Gonzalez improved on his rough first rehab start in which he allowed eight runs and walked four. Thursday, he fired 79 pitches, 45 for strikes, on a night when he had an 80-pitch limit. His fastball sat around 90-91 mph.
“I know I’m ready,” Gonzalez said after his start. “I’m ready to go. I’m ready to slot myself back in there. Arm feels great. I feel like I’m ready to do my part.”
Gonzalez’s command was better Thursday, if not consistent. He effectively moved his fastball around the strike zone and was able to get ahead of batters but wasn’t always able to put them away.
Gonzalez attributed the improved command to a concerted effort to throw breaking balls for first-pitch strikes. When Gonzalez successfully flipped a curveball for a first-pitch strike in the fourth inning, he literally tipped his cap to himself. He said he could iron out any minor issues with tweaks under Nationals pitching coach Steve McCatty, and he was pleased with his fastball and change-up.
“Falling behind on them wasn’t an issue, I just wanted to get that first-pitch strike with a curveball so I could have that peace of mind,” he said.
The positive, however, was that Gonzalez said his shoulder has felt good.
“It feels great,” he said. “No problem. No barking. Nothing. Just here you go. I felt like I was a little more on top of the ball this time. Fastball was coming out with more life. I felt like where I needed to be.”
Gonzalez was originally scheduled to make only one rehab start and return to the majors if there were no issues, but he returned for another and he said he was glad he did. In his previous start, Gonzalez grew tired by the third and fourth innings. Thursday, fatigue was less of a concern.
“The third inning [my arm] started getting a little low,” he said. “I figured after I got out of that inning I said, ‘Here you go. Just throw it and try to bounce back up and try to find your energy level. It’s good to hear from some of these guys saying, ‘You looked even keel the whole time.’ When you hear that, that means you’re making progress and stepping to the right direction. That’s where I was going with it and make sure I didn’t change my emotion or thought negative and kept going forward.”
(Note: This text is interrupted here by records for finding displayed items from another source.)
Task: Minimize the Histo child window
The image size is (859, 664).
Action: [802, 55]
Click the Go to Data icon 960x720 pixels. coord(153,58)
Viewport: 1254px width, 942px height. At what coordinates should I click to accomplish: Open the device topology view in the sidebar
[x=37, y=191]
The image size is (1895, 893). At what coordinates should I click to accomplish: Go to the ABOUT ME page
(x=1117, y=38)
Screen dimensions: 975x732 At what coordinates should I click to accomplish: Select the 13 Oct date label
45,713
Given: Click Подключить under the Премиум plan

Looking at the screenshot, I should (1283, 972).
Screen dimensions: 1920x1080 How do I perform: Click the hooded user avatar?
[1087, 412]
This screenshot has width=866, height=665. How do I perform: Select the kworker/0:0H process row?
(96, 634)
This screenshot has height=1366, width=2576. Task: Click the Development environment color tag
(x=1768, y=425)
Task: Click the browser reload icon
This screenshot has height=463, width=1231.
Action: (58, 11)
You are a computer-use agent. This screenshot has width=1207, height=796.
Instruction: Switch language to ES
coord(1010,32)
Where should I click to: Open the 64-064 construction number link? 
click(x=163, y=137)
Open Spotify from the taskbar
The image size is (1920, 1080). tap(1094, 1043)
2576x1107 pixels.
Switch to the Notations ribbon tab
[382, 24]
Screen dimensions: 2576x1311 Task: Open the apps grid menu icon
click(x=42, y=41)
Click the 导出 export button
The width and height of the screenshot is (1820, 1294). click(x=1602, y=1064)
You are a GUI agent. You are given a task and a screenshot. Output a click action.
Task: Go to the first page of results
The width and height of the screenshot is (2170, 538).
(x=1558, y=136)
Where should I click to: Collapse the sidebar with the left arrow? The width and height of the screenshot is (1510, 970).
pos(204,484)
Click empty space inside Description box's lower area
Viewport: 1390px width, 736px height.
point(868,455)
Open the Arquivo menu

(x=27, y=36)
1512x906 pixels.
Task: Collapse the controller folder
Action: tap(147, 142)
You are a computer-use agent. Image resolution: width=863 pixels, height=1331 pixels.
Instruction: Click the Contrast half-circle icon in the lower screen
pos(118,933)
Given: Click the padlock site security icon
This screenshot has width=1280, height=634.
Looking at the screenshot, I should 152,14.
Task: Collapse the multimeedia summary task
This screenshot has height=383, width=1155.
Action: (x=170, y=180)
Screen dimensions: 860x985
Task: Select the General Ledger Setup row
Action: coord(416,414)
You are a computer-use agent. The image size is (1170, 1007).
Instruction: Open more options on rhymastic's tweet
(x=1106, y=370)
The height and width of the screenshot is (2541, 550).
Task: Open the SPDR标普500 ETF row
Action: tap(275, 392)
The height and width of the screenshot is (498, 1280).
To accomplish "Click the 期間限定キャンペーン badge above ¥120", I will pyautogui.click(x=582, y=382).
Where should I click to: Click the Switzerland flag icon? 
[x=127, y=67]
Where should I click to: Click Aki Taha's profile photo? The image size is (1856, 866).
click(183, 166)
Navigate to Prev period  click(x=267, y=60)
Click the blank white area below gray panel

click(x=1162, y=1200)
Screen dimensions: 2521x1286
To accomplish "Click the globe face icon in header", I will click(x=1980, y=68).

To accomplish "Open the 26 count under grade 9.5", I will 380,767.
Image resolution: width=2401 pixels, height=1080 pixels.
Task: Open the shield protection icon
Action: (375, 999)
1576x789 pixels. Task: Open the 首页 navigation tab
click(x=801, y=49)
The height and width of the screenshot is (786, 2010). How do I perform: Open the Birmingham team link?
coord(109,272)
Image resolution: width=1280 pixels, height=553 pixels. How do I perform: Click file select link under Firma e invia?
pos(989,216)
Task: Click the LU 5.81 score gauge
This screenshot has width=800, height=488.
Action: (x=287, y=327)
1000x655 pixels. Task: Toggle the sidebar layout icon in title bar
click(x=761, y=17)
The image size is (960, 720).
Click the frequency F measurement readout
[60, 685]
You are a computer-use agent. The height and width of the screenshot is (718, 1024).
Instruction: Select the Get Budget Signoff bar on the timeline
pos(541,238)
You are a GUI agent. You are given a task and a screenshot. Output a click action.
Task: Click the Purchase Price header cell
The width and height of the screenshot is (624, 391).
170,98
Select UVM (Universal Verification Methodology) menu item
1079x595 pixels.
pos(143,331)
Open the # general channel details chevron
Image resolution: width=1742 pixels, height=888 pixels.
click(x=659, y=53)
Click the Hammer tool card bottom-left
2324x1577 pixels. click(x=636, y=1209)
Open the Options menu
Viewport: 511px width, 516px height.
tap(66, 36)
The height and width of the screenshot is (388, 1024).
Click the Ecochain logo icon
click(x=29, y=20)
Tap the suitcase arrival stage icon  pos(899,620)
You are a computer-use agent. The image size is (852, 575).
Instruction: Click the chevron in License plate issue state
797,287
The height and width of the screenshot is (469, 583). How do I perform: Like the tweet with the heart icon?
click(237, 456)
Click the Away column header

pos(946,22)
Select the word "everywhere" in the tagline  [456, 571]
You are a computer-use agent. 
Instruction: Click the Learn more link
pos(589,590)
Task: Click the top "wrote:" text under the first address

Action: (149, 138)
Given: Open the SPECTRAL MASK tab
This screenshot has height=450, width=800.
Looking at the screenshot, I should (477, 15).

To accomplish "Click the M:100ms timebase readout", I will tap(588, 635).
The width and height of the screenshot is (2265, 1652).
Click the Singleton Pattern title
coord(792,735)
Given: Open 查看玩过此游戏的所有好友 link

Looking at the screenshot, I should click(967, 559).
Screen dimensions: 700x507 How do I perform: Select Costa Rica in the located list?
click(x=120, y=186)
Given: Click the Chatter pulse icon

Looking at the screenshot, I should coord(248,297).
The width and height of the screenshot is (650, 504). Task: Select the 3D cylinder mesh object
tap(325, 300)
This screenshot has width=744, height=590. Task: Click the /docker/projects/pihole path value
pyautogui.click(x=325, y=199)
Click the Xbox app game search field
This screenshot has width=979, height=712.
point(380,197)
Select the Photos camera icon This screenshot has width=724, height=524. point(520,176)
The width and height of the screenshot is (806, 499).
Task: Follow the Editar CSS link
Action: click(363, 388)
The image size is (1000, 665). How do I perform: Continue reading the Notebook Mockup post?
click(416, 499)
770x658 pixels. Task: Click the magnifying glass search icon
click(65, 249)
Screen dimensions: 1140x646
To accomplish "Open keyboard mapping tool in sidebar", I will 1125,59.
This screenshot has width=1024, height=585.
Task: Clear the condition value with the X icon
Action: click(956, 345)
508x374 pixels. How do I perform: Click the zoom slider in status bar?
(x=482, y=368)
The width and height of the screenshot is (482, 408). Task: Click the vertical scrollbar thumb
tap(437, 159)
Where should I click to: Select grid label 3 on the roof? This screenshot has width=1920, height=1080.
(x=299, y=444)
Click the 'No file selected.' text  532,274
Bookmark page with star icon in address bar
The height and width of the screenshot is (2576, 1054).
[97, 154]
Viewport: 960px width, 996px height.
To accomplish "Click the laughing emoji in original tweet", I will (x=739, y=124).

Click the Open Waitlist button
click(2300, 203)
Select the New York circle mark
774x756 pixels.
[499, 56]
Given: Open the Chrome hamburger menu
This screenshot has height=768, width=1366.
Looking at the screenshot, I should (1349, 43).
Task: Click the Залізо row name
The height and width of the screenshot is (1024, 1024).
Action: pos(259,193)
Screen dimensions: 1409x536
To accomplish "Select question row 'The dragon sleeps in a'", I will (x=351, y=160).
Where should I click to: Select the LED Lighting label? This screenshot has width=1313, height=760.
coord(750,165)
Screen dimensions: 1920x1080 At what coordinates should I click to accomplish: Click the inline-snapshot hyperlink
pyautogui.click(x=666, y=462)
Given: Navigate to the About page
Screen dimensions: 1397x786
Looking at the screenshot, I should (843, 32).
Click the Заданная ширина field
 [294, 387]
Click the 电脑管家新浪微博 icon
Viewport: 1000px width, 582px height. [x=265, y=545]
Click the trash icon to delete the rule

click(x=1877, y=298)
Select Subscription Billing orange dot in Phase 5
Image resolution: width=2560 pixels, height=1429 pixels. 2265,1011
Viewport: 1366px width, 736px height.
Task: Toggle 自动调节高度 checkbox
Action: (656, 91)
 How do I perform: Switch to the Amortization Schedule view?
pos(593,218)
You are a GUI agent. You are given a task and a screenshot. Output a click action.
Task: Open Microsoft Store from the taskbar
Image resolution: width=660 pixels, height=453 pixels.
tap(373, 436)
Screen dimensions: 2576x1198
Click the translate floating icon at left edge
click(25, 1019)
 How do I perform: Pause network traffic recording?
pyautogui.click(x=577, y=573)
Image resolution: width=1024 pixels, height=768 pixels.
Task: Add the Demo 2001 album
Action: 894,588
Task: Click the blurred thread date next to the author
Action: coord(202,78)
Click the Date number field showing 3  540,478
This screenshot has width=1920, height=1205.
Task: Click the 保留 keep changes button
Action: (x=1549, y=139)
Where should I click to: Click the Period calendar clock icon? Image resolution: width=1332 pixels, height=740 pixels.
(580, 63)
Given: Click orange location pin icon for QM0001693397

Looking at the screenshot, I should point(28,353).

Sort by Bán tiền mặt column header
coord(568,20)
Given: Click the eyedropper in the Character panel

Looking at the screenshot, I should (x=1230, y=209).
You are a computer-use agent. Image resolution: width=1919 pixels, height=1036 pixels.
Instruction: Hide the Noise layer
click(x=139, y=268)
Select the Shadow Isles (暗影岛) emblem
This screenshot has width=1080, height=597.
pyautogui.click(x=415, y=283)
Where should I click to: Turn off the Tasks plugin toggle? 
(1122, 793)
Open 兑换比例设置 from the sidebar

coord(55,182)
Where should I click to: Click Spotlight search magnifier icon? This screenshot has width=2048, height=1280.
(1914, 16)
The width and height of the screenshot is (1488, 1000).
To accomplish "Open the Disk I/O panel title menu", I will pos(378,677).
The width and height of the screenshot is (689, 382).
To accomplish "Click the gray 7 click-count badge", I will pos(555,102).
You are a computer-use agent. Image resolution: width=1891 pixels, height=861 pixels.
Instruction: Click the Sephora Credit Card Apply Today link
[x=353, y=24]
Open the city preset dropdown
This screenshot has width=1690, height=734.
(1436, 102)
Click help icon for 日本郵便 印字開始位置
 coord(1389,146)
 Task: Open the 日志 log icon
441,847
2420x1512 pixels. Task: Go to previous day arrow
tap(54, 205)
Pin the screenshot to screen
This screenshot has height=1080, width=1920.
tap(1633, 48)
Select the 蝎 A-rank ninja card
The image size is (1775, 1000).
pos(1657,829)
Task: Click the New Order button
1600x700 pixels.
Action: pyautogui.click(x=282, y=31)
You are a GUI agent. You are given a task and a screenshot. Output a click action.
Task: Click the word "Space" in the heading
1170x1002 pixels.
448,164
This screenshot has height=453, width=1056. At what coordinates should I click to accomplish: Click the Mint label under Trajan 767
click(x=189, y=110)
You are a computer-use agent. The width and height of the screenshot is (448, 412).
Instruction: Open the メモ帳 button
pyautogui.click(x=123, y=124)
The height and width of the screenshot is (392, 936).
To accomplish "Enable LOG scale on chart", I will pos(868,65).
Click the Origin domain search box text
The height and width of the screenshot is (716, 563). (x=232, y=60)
If the Nationals are happy with Gonzalez’s progress, he could next pitch in the majors Tuesday against the Houston Astros in Washington. But with Monday’s offday, Tanner Roark could likely pitch that day, on six days rest, and Gonzalez could start Wednesday, also on six days rest. This is Gonzalez’s first career stint on the disabled list and he is anxious to return to the Nationals.
“It just makes you hungry,” he said. “You just want to go out there and play. Just give me the ball and let me pitch.”